Olivier Polge (FFB 30) : « La baisse d’activité entraîne des tensions sur les appels d'offres »
Secrétaire général de la Fédération française du bâtiment du Gard (FFB 30), Olivier Polge évoque pour La Lettre M les difficultés du secteur dans le département et l’impact potentiel des annonces du nouveau gouvernement sur le marché de la construction neuve. Entretien.
La nouvelle ministre du Logement, Valérie Létard, a récemment pris position sur l'élargissement du PTZ (prêt à taux zéro) aux maisons individuelles. Qu’en pensez-vous ?
Nous sommes ravis d’avoir enfin une ministre que nous connaissons au sein de la FFB et qui porte un vrai projet pour la construction neuve. Elle semble prendre ce sujet au sérieux.
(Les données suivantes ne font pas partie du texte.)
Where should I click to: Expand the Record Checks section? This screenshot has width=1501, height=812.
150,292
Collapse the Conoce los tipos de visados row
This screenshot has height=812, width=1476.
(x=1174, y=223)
Plus largement, nous avons le sentiment que ce gouvernement réalise que lorsque le bâtiment est en crise, cela se traduit par des recettes fiscales en moins.
La directrice départementale de la Banque de France a indiqué début octobre qu’une baisse des taux directeurs était envisagée d’ici au mois de décembre… Un cadeau de fin d’année avant l'heure selon vous ?
C’est clairement une bonne nouvelle. Cette mesure ne peut que favoriser la relance de l’investissement immobilier des particuliers, que ce soit pour la construction neuve où l’activité rénovation. C’est un signal positif pour nos entreprises !
En tant qu’artisan et porte-parole des professionnels gardois, qu’attendez-vous du gouvernement ?
Il faut d’abord cesser d’ajouter de la norme à la norme. Le nombre de textes est suffisant en ce qui concerne l'habitat. Nous construisons déjà très bien... Au vu de la conjoncture, cela n'a pas de sens d’ajouter de nouvelles contraintes dans un secteur où l’activité est déjà ralentie. Cela contribue à décourager bon nombre d’artisans.
Quels sont les indicateurs indiquant que le secteur va mal ?
La consommation de béton, en baisse de 30 % sur un an, le nombre d’intérimaires qu recule de 25 % sur la même période et l’état des carnets de commandes. Nous constatons également des tensions sur les marchés d'appels d’offre, très concurrentiels en période de crise. Les entreprises ont moins de travail et y sont donc beaucoup plus attentives.
Concernant le montant alloué au dispositif “Ma Prime Renov“, où en sont les négociations ?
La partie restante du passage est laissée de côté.